Material provided –
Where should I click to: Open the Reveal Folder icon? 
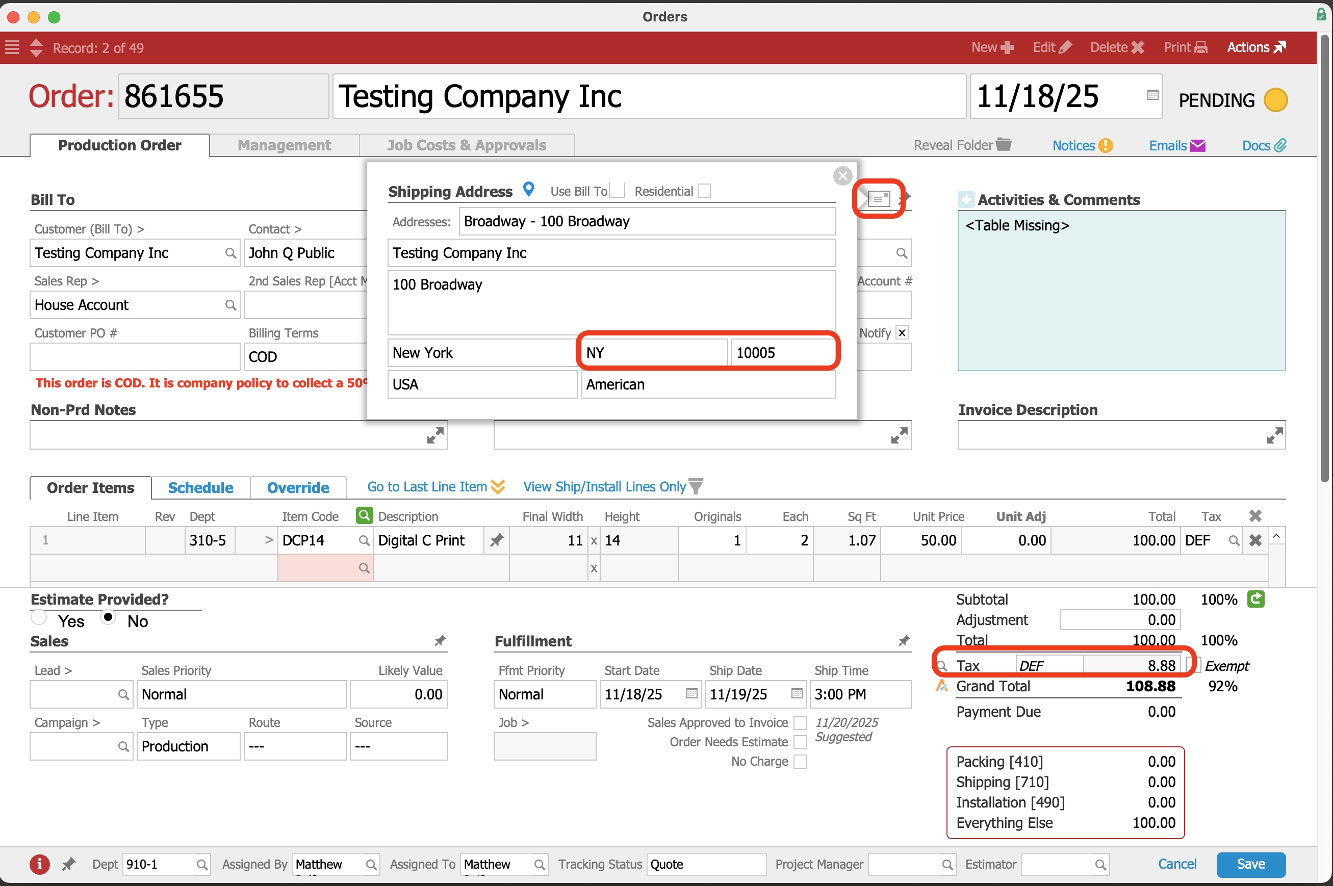(1004, 145)
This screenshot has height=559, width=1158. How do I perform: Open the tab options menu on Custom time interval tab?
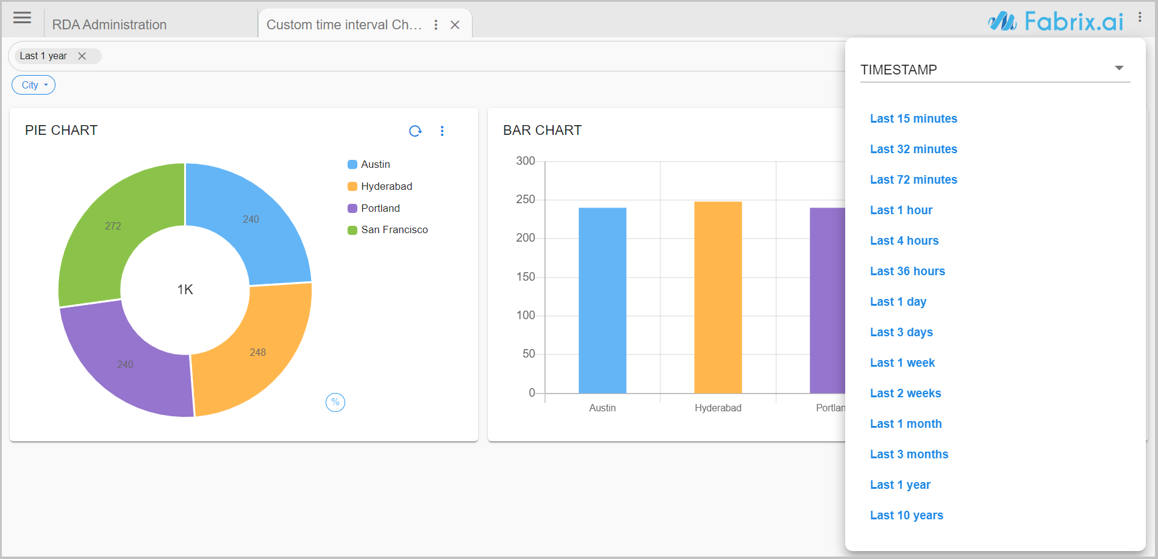pyautogui.click(x=435, y=24)
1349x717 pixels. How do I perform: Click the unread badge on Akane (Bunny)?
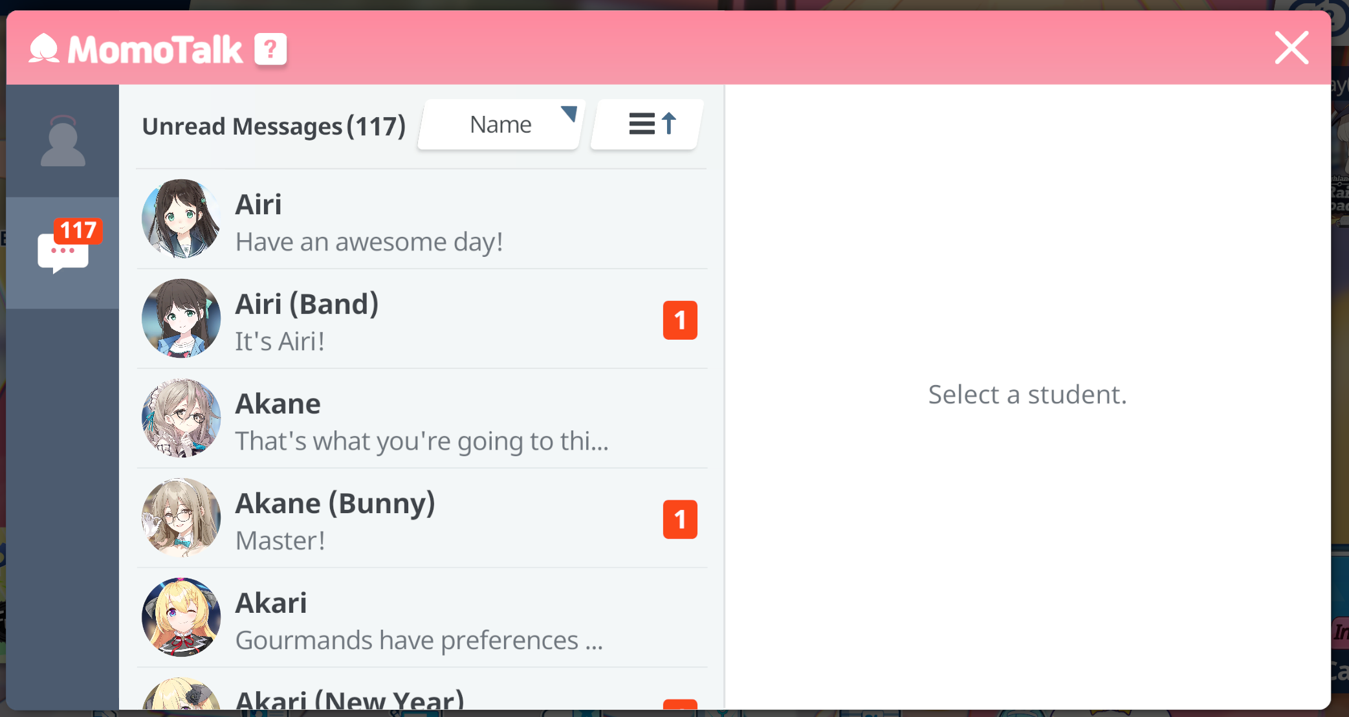[680, 519]
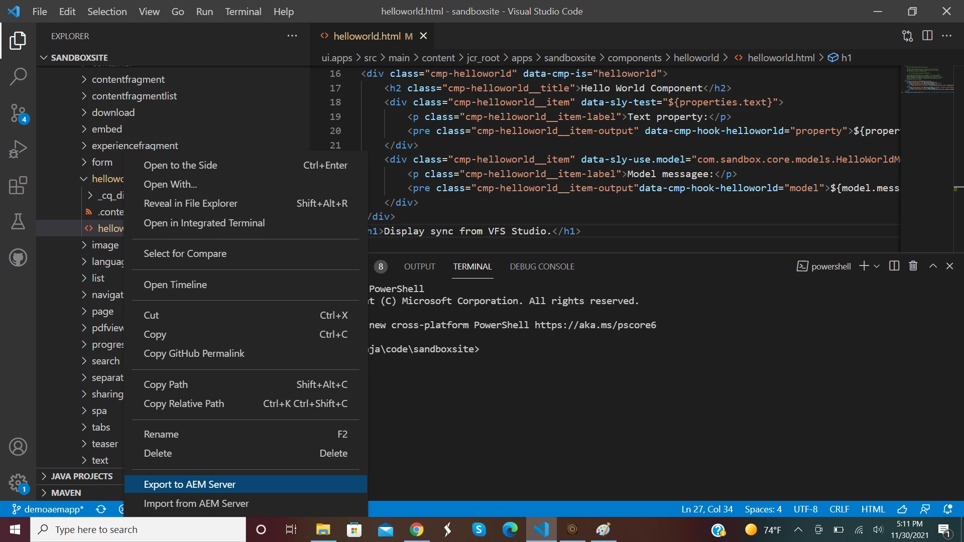Split the terminal pane
The width and height of the screenshot is (964, 542).
point(894,266)
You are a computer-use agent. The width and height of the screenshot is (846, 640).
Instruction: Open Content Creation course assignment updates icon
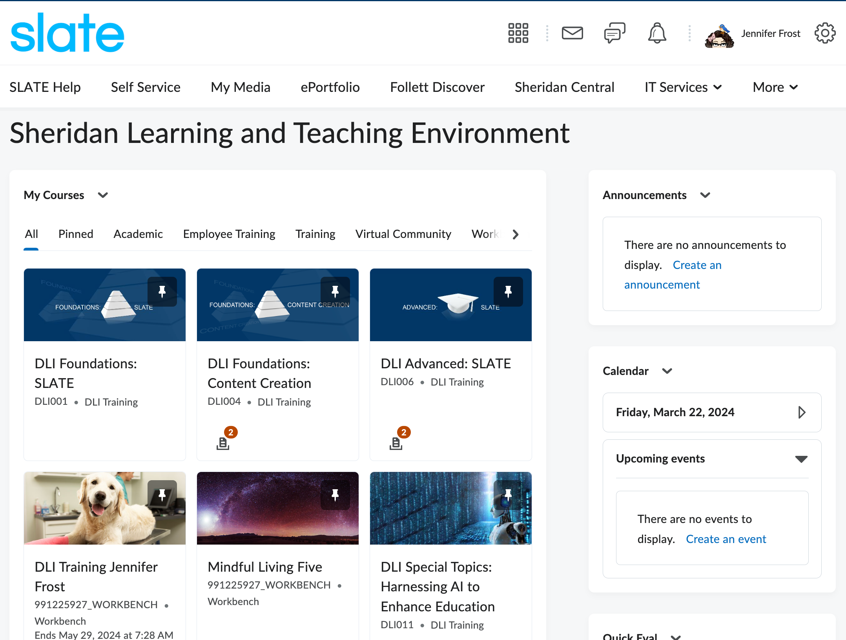click(223, 443)
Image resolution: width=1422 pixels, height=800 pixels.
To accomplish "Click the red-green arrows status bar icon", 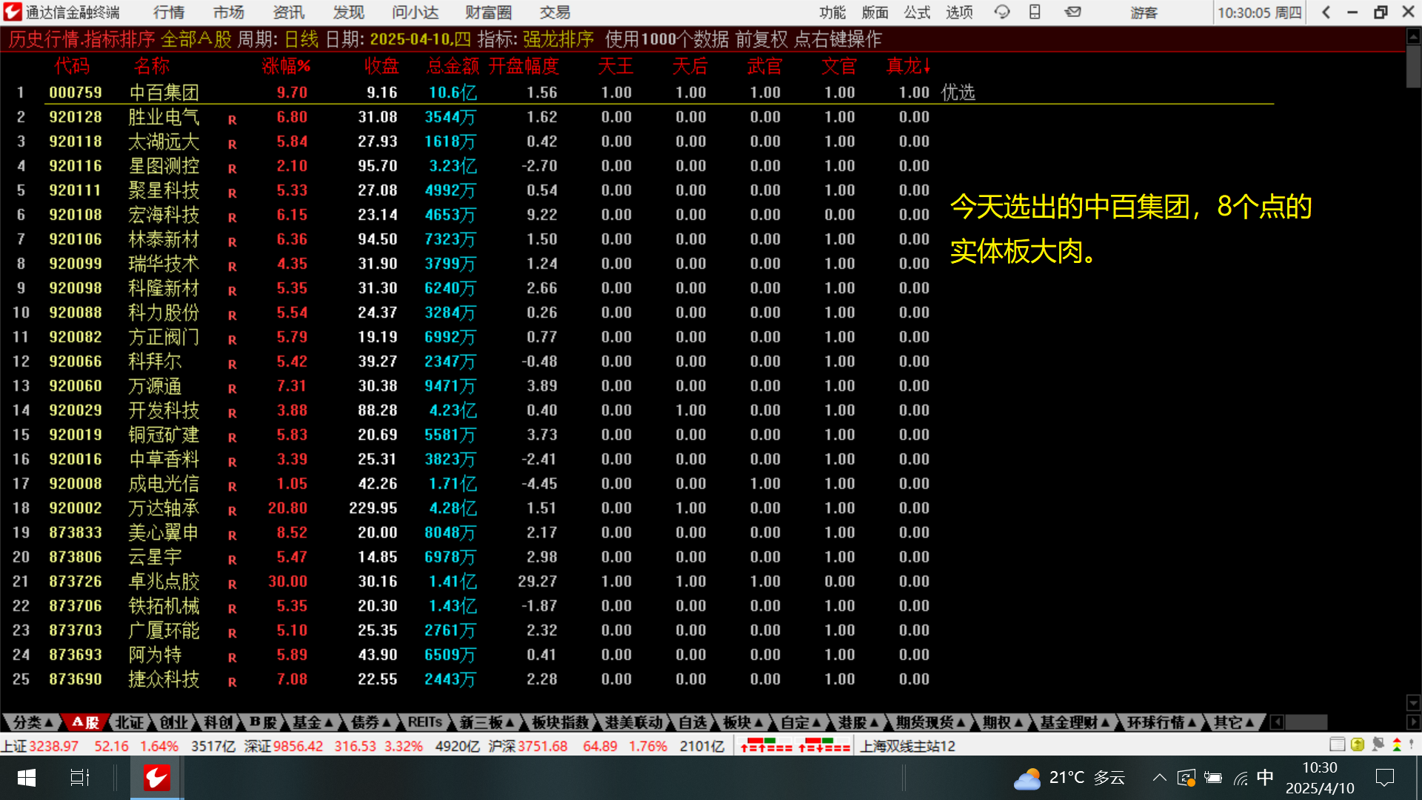I will tap(1397, 744).
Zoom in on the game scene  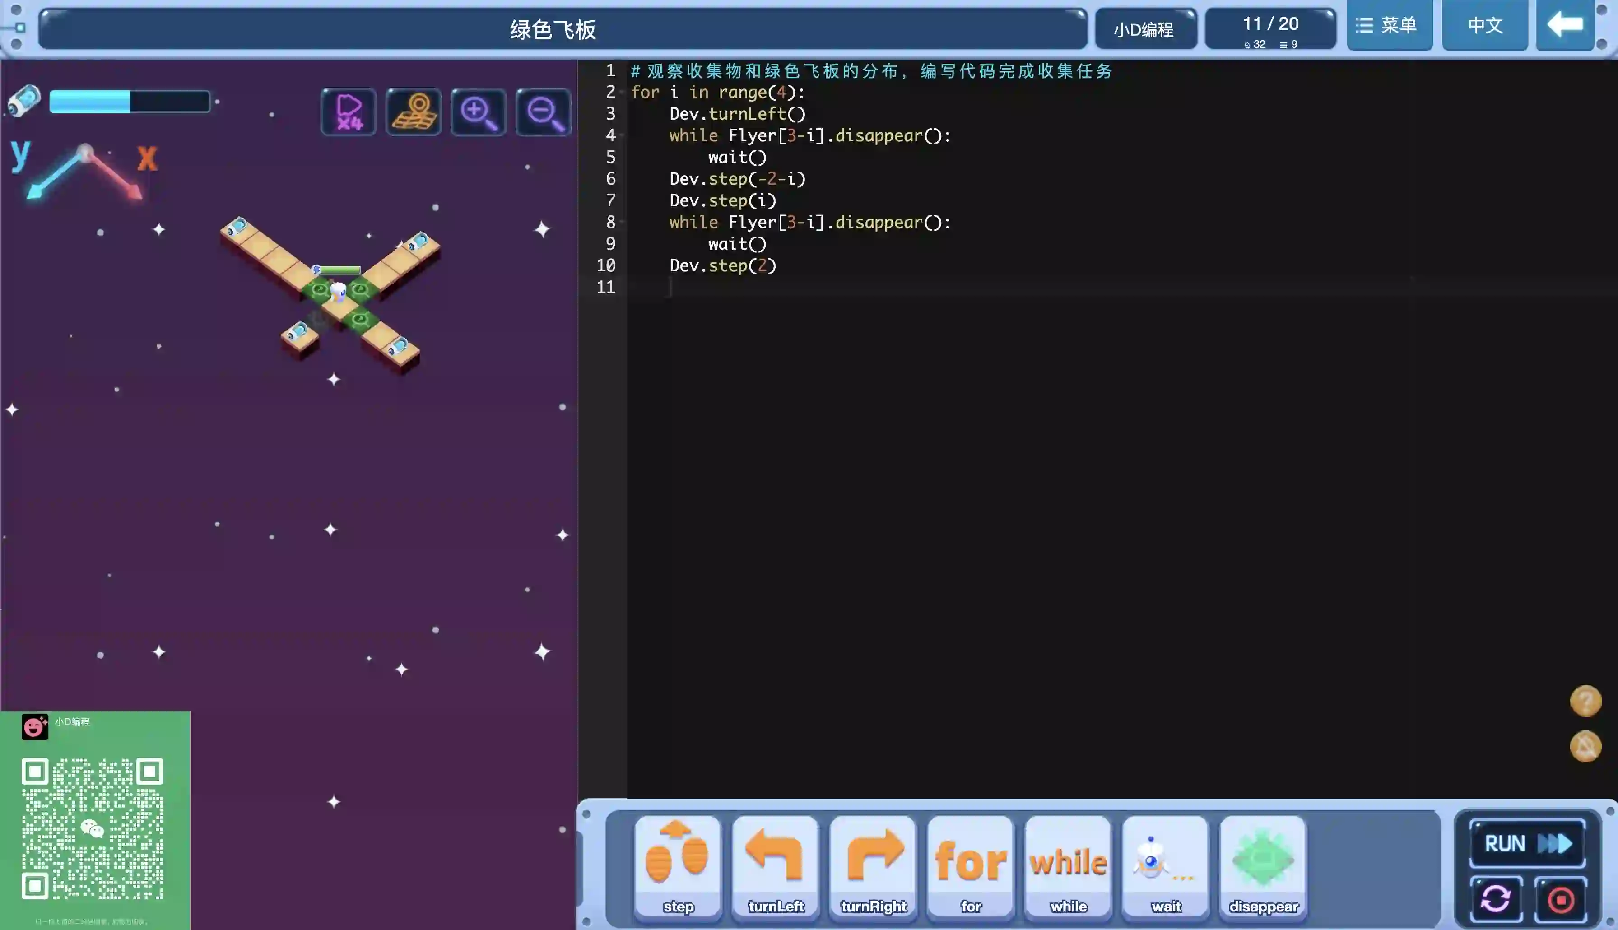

Task to carry out –
Every line above between the one containing "This screenshot has" and the one containing "Image resolution: width=1422", those two included, is to be printed exactly. No pictures go into the copy.

Output –
This screenshot has height=559, width=1158. How do I perform: Open the tab options menu on Custom time interval tab?
pyautogui.click(x=435, y=24)
1349x717 pixels. How do I perform: Click the unread badge on Akane (Bunny)?
[680, 519]
Split the terminal pane
The width and height of the screenshot is (964, 542).
point(894,266)
You are a computer-use agent. The width and height of the screenshot is (846, 640).
Instruction: Open Content Creation course assignment updates icon
click(223, 443)
Image resolution: width=1422 pixels, height=800 pixels.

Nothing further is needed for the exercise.